Task:
Could you return all of the data exactly as given?
*** Block opens ***
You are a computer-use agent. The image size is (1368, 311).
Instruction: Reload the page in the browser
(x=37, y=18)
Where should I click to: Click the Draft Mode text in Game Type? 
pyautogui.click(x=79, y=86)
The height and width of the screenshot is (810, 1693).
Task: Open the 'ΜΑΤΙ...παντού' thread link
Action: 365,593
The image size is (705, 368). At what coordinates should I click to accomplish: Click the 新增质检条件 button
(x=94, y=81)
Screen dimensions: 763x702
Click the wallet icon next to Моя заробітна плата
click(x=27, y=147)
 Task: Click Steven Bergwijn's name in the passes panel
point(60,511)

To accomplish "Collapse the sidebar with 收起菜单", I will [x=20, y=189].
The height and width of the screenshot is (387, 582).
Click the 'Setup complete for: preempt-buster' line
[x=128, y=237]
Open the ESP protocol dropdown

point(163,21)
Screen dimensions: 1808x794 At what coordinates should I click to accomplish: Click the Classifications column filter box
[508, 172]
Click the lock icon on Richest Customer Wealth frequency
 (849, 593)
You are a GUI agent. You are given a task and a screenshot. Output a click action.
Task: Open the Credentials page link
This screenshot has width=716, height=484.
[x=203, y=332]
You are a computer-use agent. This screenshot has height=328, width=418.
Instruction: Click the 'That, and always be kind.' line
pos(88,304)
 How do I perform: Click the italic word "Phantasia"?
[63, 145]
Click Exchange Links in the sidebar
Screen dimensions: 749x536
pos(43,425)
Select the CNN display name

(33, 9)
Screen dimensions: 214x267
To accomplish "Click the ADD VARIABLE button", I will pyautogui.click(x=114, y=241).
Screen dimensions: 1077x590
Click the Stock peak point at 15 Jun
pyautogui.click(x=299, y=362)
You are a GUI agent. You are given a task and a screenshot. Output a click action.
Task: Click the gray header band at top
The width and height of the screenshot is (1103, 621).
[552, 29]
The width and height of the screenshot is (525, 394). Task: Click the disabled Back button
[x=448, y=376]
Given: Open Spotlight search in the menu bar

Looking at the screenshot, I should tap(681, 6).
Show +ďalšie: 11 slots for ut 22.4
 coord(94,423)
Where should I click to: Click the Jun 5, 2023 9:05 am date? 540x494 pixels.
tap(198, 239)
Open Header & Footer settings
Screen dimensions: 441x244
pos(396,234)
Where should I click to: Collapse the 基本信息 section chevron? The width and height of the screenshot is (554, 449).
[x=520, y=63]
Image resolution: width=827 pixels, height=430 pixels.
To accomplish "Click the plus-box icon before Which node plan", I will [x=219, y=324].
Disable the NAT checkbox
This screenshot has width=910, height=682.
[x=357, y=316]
*** Block closes ***
Response box:
You are a computer-use agent. The image size is (1368, 311).
Instruction: Reload the page in the browser
(x=37, y=18)
Where should I click to: Click the Draft Mode text in Game Type? 
pyautogui.click(x=79, y=86)
The height and width of the screenshot is (810, 1693).
Task: Open the 'ΜΑΤΙ...παντού' thread link
Action: 365,593
The image size is (705, 368). At what coordinates should I click to accomplish: Click the 新增质检条件 button
(x=94, y=81)
Screen dimensions: 763x702
Click the wallet icon next to Моя заробітна плата
click(x=27, y=147)
 Task: Click Steven Bergwijn's name in the passes panel
point(60,511)

To accomplish "Collapse the sidebar with 收起菜单", I will [x=20, y=189].
The height and width of the screenshot is (387, 582).
Click the 'Setup complete for: preempt-buster' line
[x=128, y=237]
Open the ESP protocol dropdown

point(163,21)
Screen dimensions: 1808x794 At what coordinates should I click to accomplish: Click the Classifications column filter box
[508, 172]
Click the lock icon on Richest Customer Wealth frequency
 (849, 593)
You are a GUI agent. You are given a task and a screenshot. Output a click action.
Task: Open the Credentials page link
This screenshot has width=716, height=484.
[x=203, y=332]
You are a computer-use agent. This screenshot has height=328, width=418.
Instruction: Click the 'That, and always be kind.' line
pos(88,304)
 How do I perform: Click the italic word "Phantasia"?
[63, 145]
Click Exchange Links in the sidebar
Screen dimensions: 749x536
pos(43,425)
Select the CNN display name

(33, 9)
Screen dimensions: 214x267
To accomplish "Click the ADD VARIABLE button", I will pyautogui.click(x=114, y=241).
Screen dimensions: 1077x590
Click the Stock peak point at 15 Jun
pyautogui.click(x=299, y=362)
You are a GUI agent. You are given a task and a screenshot. Output a click action.
Task: Click the gray header band at top
The width and height of the screenshot is (1103, 621).
[552, 29]
The width and height of the screenshot is (525, 394). Task: Click the disabled Back button
[x=448, y=376]
Given: Open Spotlight search in the menu bar

Looking at the screenshot, I should tap(681, 6).
Show +ďalšie: 11 slots for ut 22.4
 coord(94,423)
Where should I click to: Click the Jun 5, 2023 9:05 am date? 540x494 pixels.
tap(198, 239)
Open Header & Footer settings
Screen dimensions: 441x244
pos(396,234)
Where should I click to: Collapse the 基本信息 section chevron? The width and height of the screenshot is (554, 449).
[x=520, y=63]
Image resolution: width=827 pixels, height=430 pixels.
To accomplish "Click the plus-box icon before Which node plan", I will [x=219, y=324].
Disable the NAT checkbox
This screenshot has width=910, height=682.
[x=357, y=316]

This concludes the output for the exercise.